ASN1 is a data interoperability format that is widely used in directory, security and network management systems. Data is stored in triplets of TLV – type, length, value (in BER, DER encoding rules). TLV allows a format that is efficient, recursive and self-describing.
The type system is the interesting aspect. A “type” is a descriptor for the data, that the TLV triplet holds. The “type” is stored as a sequence of one or more bytes. This sequence can be as small as a single byte or be as large as needed (unlimited length). In case of a single byte “type”, the bits 7,8 represent the class of the type (4 classes exist), bit 6 represents whether type is single atomic data element or nested, and bits 5-1 encode the tag of the type. This single byte type can hold tags from 0 to 30. If the type is outside this range 0-30, the 5 to 1 bits are set to 1, and the actual tag starts in the following bytes of the now multi-byte type.
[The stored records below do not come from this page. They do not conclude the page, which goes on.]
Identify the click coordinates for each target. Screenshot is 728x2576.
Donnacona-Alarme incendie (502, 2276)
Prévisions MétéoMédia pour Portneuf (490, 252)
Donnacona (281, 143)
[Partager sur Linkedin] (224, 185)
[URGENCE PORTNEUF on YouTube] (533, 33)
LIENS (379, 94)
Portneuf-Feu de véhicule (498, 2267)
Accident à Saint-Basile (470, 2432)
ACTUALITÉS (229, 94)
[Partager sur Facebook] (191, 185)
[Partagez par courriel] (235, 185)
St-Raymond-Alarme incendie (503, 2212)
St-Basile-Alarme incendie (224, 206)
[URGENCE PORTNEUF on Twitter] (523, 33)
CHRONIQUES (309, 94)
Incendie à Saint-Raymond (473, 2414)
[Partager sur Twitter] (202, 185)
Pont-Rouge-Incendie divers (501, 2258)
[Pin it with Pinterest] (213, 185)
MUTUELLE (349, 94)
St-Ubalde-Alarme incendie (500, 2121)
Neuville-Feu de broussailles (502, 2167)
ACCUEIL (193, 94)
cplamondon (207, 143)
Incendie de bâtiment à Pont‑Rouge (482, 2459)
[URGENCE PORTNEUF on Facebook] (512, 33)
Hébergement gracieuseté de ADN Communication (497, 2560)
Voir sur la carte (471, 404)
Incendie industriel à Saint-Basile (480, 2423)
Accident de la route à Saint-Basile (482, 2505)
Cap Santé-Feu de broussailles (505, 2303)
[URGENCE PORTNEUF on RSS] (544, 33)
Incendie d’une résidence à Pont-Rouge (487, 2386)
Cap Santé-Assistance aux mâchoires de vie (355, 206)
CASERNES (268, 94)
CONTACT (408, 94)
In case of multi-byte “types”, the most significant bit of each byte must be 1, except for the last byte, which must be 0.
There are atomic types and component types.
Atomic types include OBJECT IDENTIFIER types and various strings (bits, ascii, octet), integers, null .
Component types include the ordered SEQUENCE and the unordered SET, both of which types can contain one or more occurrences of different types of data. SEQUENCE OF and SET OF are component types which contain zero or more occurrences of the same types of data.
There is potential for ambiguity as to whether an Object Identifier (OID) in the tagged notation is described as a multi-byte type since the OID is itself multi-byte. It is not, it is described as a single byte ASN1 type with tag = 06 as described in the tag table here and clarified by this Microsoft example of an OID encoding. So the OID value sits in the value field of the TLV triplet, not in the type.
An example of the encoding for RSA private key in PKCS#1 is here.
oid-info.com allows lookup of Object Identifiers. Here is a tree display for RSA private key which has OID 1.2.840.113518.104.22.168 – http://oid-info.com/cgi-bin/display?oid=1.2.840.113522.214.171.124+&submit2=Tree+display
What are examples of multi-byte ASN1 types ? The EMV format used in payments and smartcards use two-byte types.
The “abstract” in the name came from a contrast to “transfer syntax notation” which is the on-wire format. The “abstract syntax” maps to “transfer syntax” via encoding rules.
For comparison, consider the XDR scheme used in SunRPC. Here the types (metadata) are not included within the protocol as tags, but defined externally in a .x file which is an input to an rpcgen compiler. Protobuf and capnproto also use external medata in a .proto file. ASN1 now supports Packed Encoding Rules (PER) which remove the tag information for greater compactness and efficiency. Finally, while ASN1 continues to be used for highly structured information, the rapid growth of JSON/REST protocols in the identity space has been interesting.